И знаете, почему «черт» всеми силами старался мешать кузнецу Вакуле, когда Вакула трудился над картиной, изображавшей святого Петра в день Страшного Суда, изгонявшего из ада злого духа? А за то, что злого духа Вакула наделил вот этим человеческим, никого не пугающим, привычным — примелькавшейся кошмарной пошлостью.
Если бы тогда, в первые мои уроки, я хоть приблизительно так думал! Но тогда я мучился «своей натурой» и одна была мысль, как наловчиться, чтобы рисовать «по-человечески», — «с натуры».
НИКОЛАС
В нашем доме — в бывшей красильне-набивной, приспособленной для жилья, со всеми удобствами, появился художник.

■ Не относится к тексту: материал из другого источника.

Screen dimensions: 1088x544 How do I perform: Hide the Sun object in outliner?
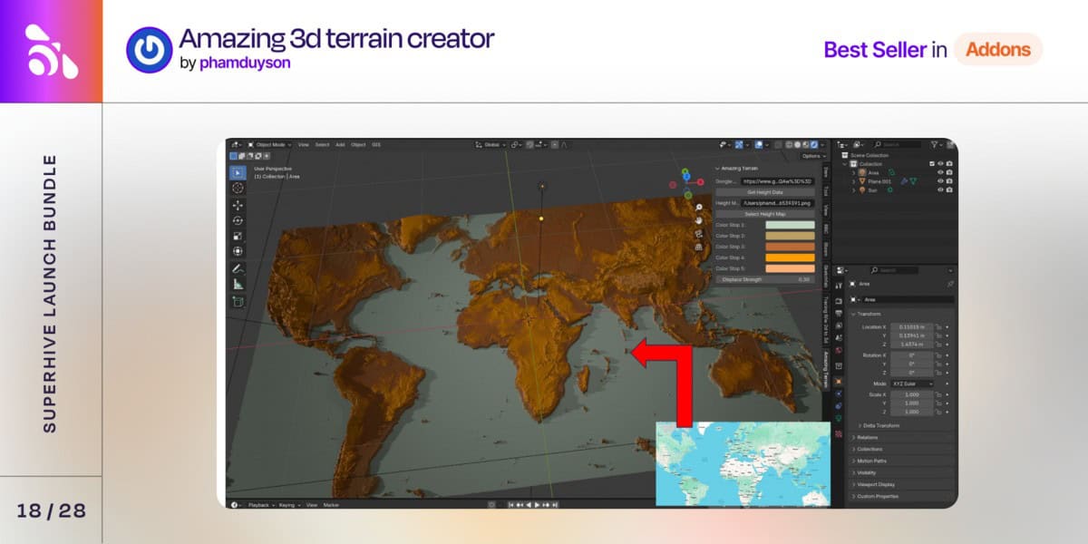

Откуда он взялся, никто не полюбопытствовал, и как фамилия, в голову не приходило спросить. Ровесник моему старшему брату, старше меня на пять лет, мне он виделся куда старше — ну, как Капитон Федорович, которому можно было дать и все сто. Сам себя называл он «Николас», ударяя на «ас»; так и пошло — и все стали его звать Николасом.
В нашем доме всегда бывало много гимназистов — у каждого, а нас четверо, свои товарищи: одни были известны по фамилии — Карташов, Беневоленский, Минорский, Суворовский, другие только по имени — Костя, Володя, Саша, а третьи по прозвищу, как «Пугало»-Воскресенский, и ничего нет странного, что никто не знал фамилию Николаса.
По одежде он отличался от нас — ничего от гимназического серого и серебра, весь в черном, черные брюки и черная блуза, в какую рядились толстовцы, и сзади, по меткому определению Лескова толстовцев, явственно выступал «курдючок».